Selain itu pengecualian juga diberikan pada pada uang dan emas batangan untuk cadangan devisa, serta surat berharga, jasa pemerintahan umum yang tidak dapat disediakan pihak lain, dan jasa penceramah keagamaan.
Ada pula fasilitas yang tidak dipungut PPN atas barang dan jasa tertentu yang dilakukan untuk mendorong ekspor di dalam dan luar kawasan tertentu serta hilirisasi sumber daya alam. Kemudian, untuk fasilitas PPN yang dibebaskan atas BKP/JKP strategis diubah menjadi fasilitas PPN tidak dipungut, dan kelaziman serta perjanjian internasional.
Untuk barang dan jasa yang dikonsumsi masyarakat banyak seperti barang kebutuhan pokok, jasa pendidikan, dan jasa kesehatan dikenakan PPN dengan tarif yang lebih rendah dari tarif normal, atau dapat tidak dipungut PPN, serta bagi masyarakat yang tidak mampu dapat diberikan kompensasi dengan pemberian subsidi.
"Dengan demikian, asas keadilan semakin diwujudkan. Karena bisa saja kita bicara tentang hal yang sama yaitu makanan pokok, pendidikan maupun kesehatan, namun range dari konsumsi ini bisa dari yang sangat basic hingga yang paling sophisticated dan menyangkut tingkat pendapatan yang sangat tinggi," jelasnya.
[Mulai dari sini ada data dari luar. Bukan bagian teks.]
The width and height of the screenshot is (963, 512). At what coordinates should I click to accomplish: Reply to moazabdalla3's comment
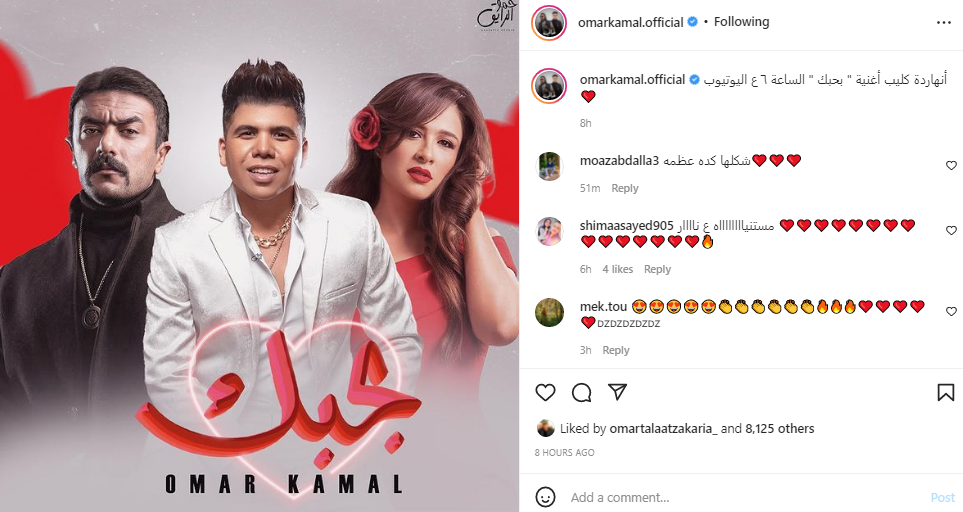click(625, 188)
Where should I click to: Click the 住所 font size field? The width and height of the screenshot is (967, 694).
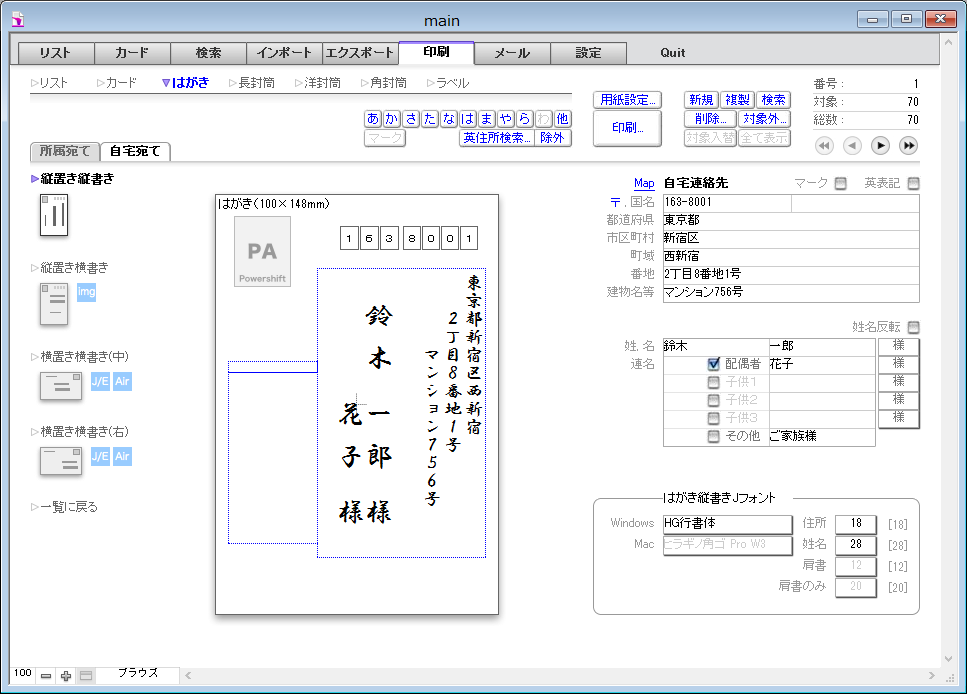coord(855,523)
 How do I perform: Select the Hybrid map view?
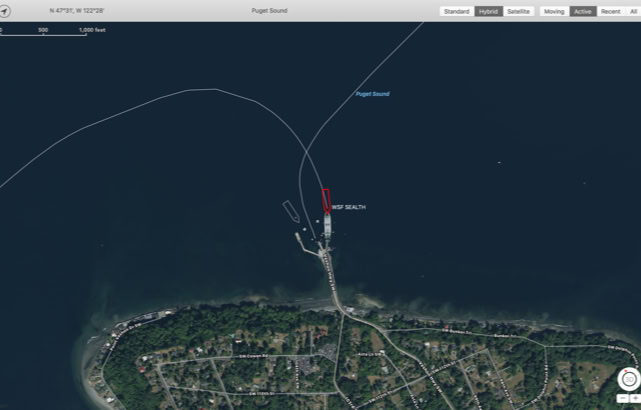click(488, 11)
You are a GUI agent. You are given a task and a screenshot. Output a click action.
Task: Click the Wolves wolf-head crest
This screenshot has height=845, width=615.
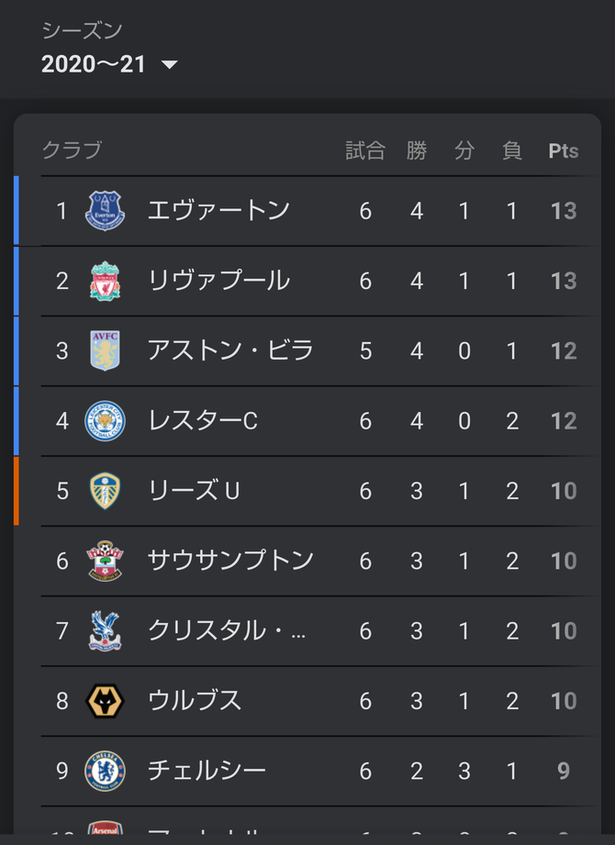click(105, 701)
Kedua, terdapat kebijakan pengenaan PPN multitarif di mana tarif umum PPN dari 10 persen menjadi 12 persen dan kemudian diperkenalkan skema multitarif dengan kisaran 5 persen sampai 25 persen pada barang dan jasa.
Klaster ini juga mengatur kemudahan dan kesederhanaan PPN yaitu penerapan PPN final untuk barang dan jasa kena pajak (BKP/JKP) dengan tarif tertentu yang dihitung dari peredaran usaha dengan besaran tarif lebih rendah dari 5 persen.
Perubahan UU Cukai
Klaster ini berkaitan dengan pengaturan penetapan objek cukai yaitu penambahan objek berupa cukai produk plastik.
Pajak Karbon
Klaster ini mengatur pengenaan pajak karbon untuk memulihkan lingkungan. Tarif yang akan dikenakan sebesar Rp75 per kilogram CO2 atau ekuivalen. "Ini adalah pasal baru," tandas Sri Mulyani.